WINNER, PALME D’OR, CANNES FILM FESTIVAL 1957

(1957) Tatyana Samoylova and Alexei Batalov gambol by the empty, silent Moscow streets at Four am on the whitest of white nights – June 22, 1941 (Russian equal of December 7 or 9/11) – and with warfare comes separation, loss of life, rape, desertion, draft-dodging, black-marketeering, and so forth. – subjects as soon as taboo within the Stalin years. Kalatozov and cinematographer photographer Sergei Urusevsky (the identical workforce would make I Am Cuba seven years later) use methods additionally as soon as taboo: a digicam tour de pressure of helicopter and crane pictures, big crowd scenes, and countless, typically hand-held pictures (one begins on a bus, follows Samoylova down the road, up a number of flights, and into her residence to seek out… ) First post-war Soviet movie to seek out broad business success within the U.S. and prime prize winner at Cannes. DCP restoration. Approx. 95 min.

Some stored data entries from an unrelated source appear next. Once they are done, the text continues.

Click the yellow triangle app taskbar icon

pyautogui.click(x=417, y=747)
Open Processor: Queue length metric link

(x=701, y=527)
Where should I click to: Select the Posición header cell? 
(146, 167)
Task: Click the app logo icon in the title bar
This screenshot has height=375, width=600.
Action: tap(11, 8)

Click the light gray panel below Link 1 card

A presentation by Mosfilm Cinema Concern. A digital restoration picture by picture of the image and sound utilizing a 2K scanner.

A JANUS FILMS RELEASE

Reviews

“Kalatozov’s freewheeling camerawork, with its almost unhinged movements and impossibly wide-angle lenses, creates an almost dreamlike atmosphere. It’s as if the very screen itself were at the mercy of the characters’ feelings — swaying and shaking with each shout, each heaved breath, each impassioned lunge.”
– Bilge Ebiri, The Village Voice

“Rocked Soviet cinema and changed the West’s view of the Soviet Union. Here was a film with real, flawed people, that discussed petty corruption, cowardice and betrayal, and had virtuoso camerawork way beyond anything seen in the West.”
– John Riley, The Independent

“The first film of the Soviet “thaw,” Cranes has flights of Vigo-like lyricism, sequences of delicate romanticism, and startling visible ostentation. Its photographs typically hark again to the expressionism of Soviet silent cinema; director Kalatozov and cinematographer Sergei Urusevsky are masters of convulsive bravaura.” 
– Cinematheque Ontario

“The first indisputable masterpiece of post-Stalin cinema.”